Prompt. Copy each line in the data below that contains the word "code".

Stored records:
|---|
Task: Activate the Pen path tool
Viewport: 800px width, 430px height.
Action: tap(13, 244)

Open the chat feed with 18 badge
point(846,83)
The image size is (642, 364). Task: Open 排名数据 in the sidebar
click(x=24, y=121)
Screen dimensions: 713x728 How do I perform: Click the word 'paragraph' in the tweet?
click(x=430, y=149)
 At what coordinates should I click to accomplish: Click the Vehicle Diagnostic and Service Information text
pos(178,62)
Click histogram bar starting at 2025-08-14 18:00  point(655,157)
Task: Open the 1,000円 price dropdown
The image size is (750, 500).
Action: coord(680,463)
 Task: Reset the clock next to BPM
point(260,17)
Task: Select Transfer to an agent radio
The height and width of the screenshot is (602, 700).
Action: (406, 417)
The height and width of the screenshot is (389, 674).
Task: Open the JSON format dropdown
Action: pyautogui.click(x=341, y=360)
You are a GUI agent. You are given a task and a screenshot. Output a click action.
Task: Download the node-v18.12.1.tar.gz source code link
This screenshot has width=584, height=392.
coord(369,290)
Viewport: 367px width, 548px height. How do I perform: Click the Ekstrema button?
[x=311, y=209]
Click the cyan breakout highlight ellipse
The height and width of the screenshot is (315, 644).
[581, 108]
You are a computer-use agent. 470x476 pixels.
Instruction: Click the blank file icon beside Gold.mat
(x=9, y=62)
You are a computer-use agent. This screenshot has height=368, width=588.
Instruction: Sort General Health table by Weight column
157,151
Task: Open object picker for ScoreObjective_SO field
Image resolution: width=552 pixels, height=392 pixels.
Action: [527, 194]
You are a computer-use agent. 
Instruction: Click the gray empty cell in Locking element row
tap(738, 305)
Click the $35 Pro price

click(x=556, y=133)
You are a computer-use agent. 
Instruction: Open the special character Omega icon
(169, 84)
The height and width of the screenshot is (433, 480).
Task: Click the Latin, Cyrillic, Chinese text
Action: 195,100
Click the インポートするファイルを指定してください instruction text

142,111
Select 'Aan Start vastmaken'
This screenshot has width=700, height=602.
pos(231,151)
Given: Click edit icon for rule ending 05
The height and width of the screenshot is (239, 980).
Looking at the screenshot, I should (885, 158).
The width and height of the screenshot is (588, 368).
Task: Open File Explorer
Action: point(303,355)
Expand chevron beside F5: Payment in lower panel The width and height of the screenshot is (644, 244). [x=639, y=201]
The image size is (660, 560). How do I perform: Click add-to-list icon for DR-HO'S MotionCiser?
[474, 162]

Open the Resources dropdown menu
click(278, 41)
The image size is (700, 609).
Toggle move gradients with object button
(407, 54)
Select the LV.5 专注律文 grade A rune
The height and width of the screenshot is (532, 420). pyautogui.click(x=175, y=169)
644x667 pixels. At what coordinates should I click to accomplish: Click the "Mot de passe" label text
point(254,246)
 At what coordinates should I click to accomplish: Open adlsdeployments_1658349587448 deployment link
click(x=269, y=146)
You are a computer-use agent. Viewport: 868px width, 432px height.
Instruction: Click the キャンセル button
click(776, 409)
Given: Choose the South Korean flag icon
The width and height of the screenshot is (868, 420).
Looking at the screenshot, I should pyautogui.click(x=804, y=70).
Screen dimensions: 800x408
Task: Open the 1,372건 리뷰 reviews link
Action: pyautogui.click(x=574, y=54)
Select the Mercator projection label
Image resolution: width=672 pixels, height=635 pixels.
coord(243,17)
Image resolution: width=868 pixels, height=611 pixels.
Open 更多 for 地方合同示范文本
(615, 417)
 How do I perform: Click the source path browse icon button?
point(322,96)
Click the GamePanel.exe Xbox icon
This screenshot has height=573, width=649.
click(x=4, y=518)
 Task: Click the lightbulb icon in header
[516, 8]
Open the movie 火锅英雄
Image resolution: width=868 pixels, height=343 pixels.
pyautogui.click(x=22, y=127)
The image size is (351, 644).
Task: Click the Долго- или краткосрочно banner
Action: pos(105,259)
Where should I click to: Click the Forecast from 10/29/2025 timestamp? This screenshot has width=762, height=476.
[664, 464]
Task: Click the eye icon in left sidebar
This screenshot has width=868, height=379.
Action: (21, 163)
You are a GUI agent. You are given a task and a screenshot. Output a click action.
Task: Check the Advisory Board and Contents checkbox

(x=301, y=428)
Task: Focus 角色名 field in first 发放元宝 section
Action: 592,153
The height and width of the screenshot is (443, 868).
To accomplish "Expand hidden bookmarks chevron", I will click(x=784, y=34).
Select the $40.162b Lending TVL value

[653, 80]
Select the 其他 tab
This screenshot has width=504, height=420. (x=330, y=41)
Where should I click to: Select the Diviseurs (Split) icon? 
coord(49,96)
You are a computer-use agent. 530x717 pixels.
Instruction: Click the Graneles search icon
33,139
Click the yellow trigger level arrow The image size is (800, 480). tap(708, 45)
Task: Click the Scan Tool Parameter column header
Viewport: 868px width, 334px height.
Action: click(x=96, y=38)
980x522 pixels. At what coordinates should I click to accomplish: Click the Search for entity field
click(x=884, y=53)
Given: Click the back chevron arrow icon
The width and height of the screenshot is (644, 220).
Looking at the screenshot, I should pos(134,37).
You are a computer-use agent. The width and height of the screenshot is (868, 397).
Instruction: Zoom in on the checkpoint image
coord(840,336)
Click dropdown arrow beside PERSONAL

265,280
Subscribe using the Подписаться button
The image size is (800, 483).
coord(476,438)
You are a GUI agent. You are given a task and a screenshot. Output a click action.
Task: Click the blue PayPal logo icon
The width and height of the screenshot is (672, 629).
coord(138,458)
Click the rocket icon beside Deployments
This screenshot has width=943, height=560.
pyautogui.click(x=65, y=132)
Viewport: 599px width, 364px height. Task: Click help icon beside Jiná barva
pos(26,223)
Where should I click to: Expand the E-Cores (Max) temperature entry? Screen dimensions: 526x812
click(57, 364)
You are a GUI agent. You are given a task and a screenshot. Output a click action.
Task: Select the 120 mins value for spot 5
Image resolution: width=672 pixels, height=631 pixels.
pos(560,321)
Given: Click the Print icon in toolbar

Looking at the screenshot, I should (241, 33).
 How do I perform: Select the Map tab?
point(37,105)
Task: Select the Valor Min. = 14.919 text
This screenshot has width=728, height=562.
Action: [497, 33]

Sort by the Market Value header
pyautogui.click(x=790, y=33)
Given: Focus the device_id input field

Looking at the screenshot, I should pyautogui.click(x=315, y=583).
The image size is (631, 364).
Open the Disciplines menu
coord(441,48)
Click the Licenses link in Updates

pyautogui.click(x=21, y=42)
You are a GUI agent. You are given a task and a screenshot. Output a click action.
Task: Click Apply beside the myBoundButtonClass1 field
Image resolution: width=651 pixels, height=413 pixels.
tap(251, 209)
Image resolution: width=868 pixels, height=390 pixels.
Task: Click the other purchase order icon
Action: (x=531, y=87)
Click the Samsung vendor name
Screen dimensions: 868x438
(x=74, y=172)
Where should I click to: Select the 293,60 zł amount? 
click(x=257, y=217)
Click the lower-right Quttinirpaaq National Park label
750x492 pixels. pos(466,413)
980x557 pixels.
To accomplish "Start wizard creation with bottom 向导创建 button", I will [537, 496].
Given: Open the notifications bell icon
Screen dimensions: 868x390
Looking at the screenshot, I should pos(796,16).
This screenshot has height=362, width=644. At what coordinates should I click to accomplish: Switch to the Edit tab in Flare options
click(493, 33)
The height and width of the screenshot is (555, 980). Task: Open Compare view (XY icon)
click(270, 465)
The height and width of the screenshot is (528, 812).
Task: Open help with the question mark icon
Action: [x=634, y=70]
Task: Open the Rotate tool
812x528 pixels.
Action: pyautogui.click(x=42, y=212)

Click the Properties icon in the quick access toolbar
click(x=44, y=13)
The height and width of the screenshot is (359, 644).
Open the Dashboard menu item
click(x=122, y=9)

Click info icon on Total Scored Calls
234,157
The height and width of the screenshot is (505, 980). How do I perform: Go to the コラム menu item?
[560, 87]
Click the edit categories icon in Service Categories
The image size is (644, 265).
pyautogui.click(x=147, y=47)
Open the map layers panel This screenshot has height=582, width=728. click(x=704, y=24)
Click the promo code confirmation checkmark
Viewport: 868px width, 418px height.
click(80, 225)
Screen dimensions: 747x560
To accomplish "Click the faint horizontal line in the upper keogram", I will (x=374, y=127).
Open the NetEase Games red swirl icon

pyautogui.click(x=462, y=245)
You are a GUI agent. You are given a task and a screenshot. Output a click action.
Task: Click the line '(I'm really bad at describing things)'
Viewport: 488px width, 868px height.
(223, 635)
|---|
Answer to this task.
Task: Download the node-v18.12.1.tar.gz source code link
Click the promo code confirmation checkmark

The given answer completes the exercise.